++++ Data shown

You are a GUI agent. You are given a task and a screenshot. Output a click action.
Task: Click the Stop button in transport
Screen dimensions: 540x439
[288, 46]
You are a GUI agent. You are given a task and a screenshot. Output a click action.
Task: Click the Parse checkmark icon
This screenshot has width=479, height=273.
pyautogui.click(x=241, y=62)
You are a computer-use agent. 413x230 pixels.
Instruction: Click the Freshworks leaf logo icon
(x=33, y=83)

++++++++
++++ Data shown

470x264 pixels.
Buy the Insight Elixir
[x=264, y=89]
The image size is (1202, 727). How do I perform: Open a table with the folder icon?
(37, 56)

++++++++

Using the material above, find each line that holds "pixels" and copy that line.

Output:
You are a computer-use agent. 413x230 pixels.
470x264 pixels.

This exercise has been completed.